This comparative analysis of a variety of different legacy and alternative PFAS, along with a PFAS byproduct, shows similarities in the mechanisms of nuclear receptor action in the livers of mice. We confirmed the findings from past studies and identified a number of molecular targets that have not been previously discussed (Table 2). We showed that PPARα is activated by PFOS, PFOA, PFNA, PFHxS, HFPO-DA, HFPO4, HFPO-TA, and F-53B, similarly found in other studies. Moreover, we corroborated other studies showing that PFNA, PFHxS, PFOS, and PFOA activate NRF2 and found that Nafion BP2, HFPO-DA, HFPO4, HFPO-TA, and 6:2 FTSA are predicted to be NRF2 activators. We found that HFPO4, HFPO-TA, and F-53B are all CAR activators, and our results support other studies that found PFOS, PFOA, PFNA, PFHxS, and Nafion BP2 to be CAR activators. The results of the study reinforce the evidence that SREBP1/2 is activated and STAT5b is suppressed by PFOS, PFOA, PFNA, and PFHxS. Lastly, we found that Nafion BP2, HFPO-DA, HFPO4, HFPO-TA, and F-53B had similar effects across PPARα, NRF2, CAR, SREBP1/2, and STAT5b activity.
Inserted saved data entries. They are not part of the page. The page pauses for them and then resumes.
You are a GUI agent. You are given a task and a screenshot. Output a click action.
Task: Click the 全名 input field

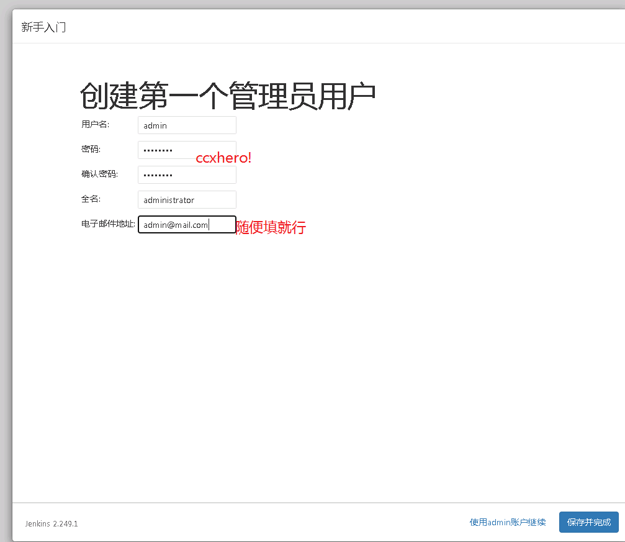tap(186, 199)
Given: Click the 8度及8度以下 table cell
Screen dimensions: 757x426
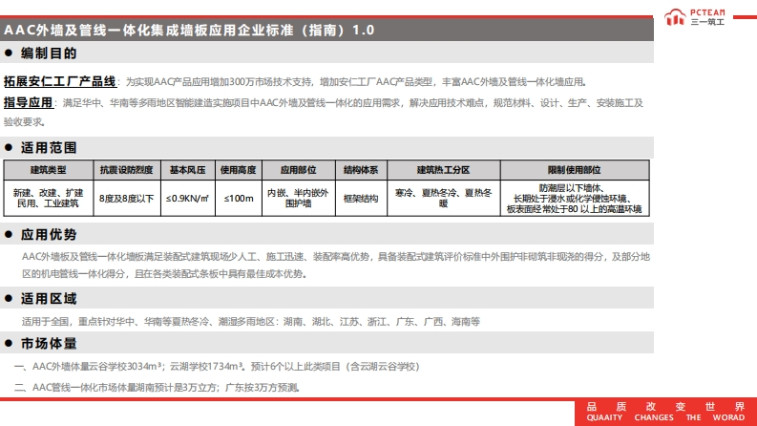Looking at the screenshot, I should tap(127, 198).
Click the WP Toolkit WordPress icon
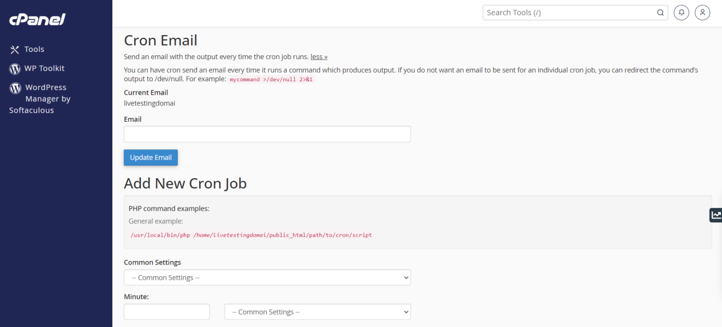Viewport: 722px width, 327px height. pos(16,68)
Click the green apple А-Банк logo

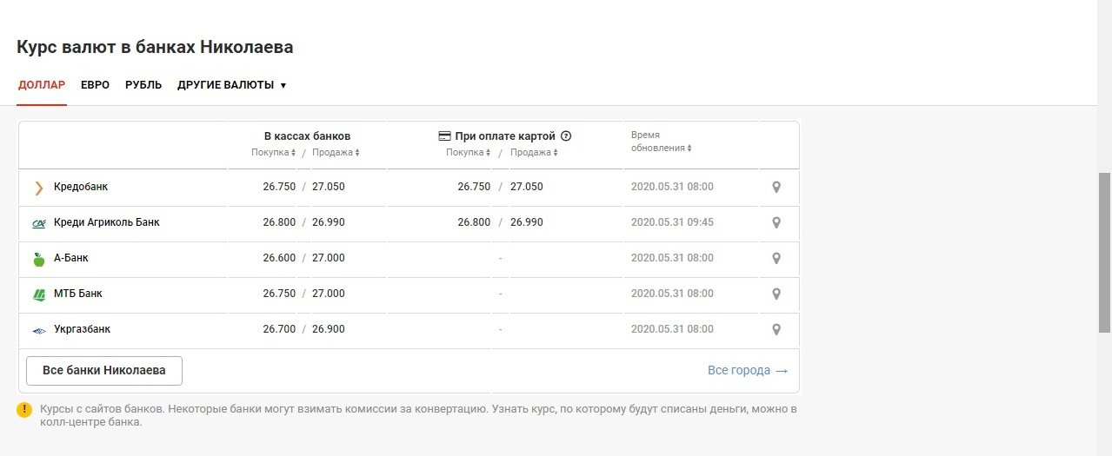pos(38,259)
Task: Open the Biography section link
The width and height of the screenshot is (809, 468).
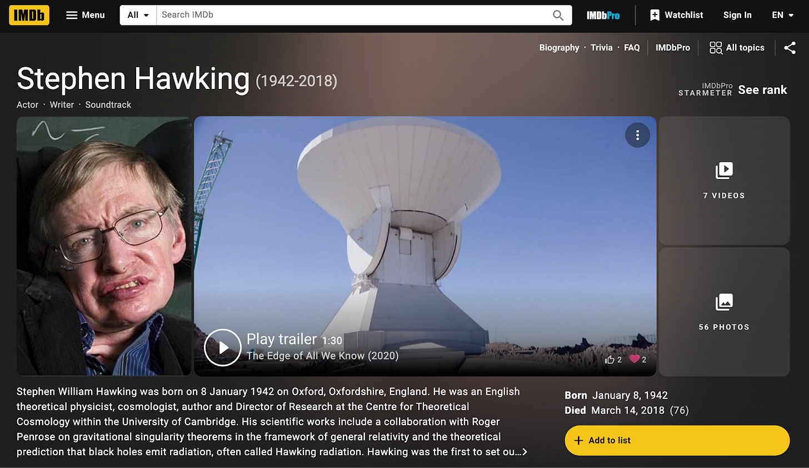Action: point(559,48)
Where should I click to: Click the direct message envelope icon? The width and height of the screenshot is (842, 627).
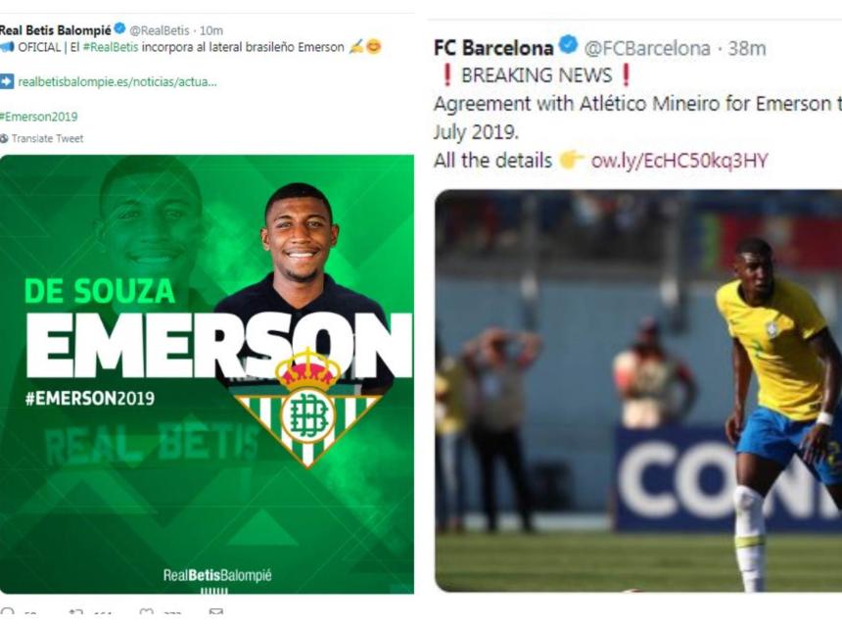click(x=215, y=611)
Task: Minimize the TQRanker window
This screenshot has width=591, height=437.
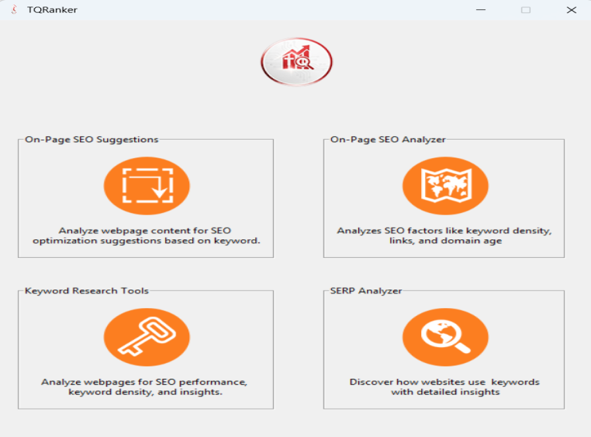Action: [x=481, y=10]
Taken together, our work highlights the similarities in molecular targets between the legacy and alternative PFAS.

Supplementary Materials

The following supporting information can be downloaded at https://www.mdpi.com/article/10.3390/toxics11120963/s1, Figure S1: Scheme of experimental workflow. Scheme providing a detailed representation of the strategy used in this study. Starting with a curated list of 11 PFAS and 5 PPARα actives, the subsequent steps involved the analysis of available transcript profile data. This data was thoroughly processed and then utilized for PCA, IPA, and BSCE. Other analyses include results for ToxPrints and Attagene FACTORIAL Assays that were systematically clustered to underline the similarities and differences observed among the compounds; Figure S2: Relationship of number of altered genes, pathways, and their respective p-values from all datasets. (A) Bar plot of the total number of significant DEGs (±1.2 fold change; p-value < 0.05) for each treatment group. Red and blue bars indicate the number of up- and down-regulated DEGs, respectively. The number above each bar is the total number of DEGs per group. The color of the treatment group labels represents the class of the compound. (B) Relationships between the number of genes and transcription factors altered. Scatterplot containing each dataset where the y axis corresponds to the number of significantly altered genes (±1.2 fold change; p < 0.05), and the x-axis corresponds to the number of significantly altered pathways (utilizing a ±2 z-score cutoff). The size of the bubble represents the number of significantly altered pathways (p-value < 0.05) and the color represents each compound; Figure S3: HFPO-DA induces PPARα activity in mice after a 90-day exposure. The dataset GSE135943 was analyzed through BSCE. In this study, three dose levels of HFPO-DA were administered to male mice by daily gavage for 90 days. RNA-Sequencing was performed on formalin fixed paraffin embedded liver tissues as described in the original study [49]. Each DEG list was compared to the PPARα biomarker in BSCE using the Running Fisher test. The p-values were exported and −log transformed. A bar plot is shown of the −log(p-value)s with the doses of HFPO-DA on the x-axis. The number above the bar is the −log(p-value); Table S1: Compound Information; Table S2: IPA Canonical Pathways Data; Table S3: BSCE Data; Table S4: IPA Upstream Regulators Data; Table S5: Predictive Biomarker Data.

Author Contributions

Conceptualization, D.R.R. and J.C.C.; data curation, D.R.R. and J.D.; formal analysis, D.R.R.; funding acquisition, D.R.R., U.A. and J.C.C.; methodology, D.R.R. and J.C.C.; resources, C.L. and U.A.; supervision, J.C.C.; visualization, D.R.R.; writing—original draft, D.R.R. and J.C.C.; writing—review and editing, D.R.R., C.L., U.A. and J.C.C. All authors have read and agreed to the published version of the manuscript.

Funding

This research was funded by the Society of Toxicology-2021 Colgate-Palmolive Awards for Student Research Training in Alternative Methods and by the NIDDK (R01DK098414). The Article Processing Charge was funded in part by the U.S. Environmental Protection Agency.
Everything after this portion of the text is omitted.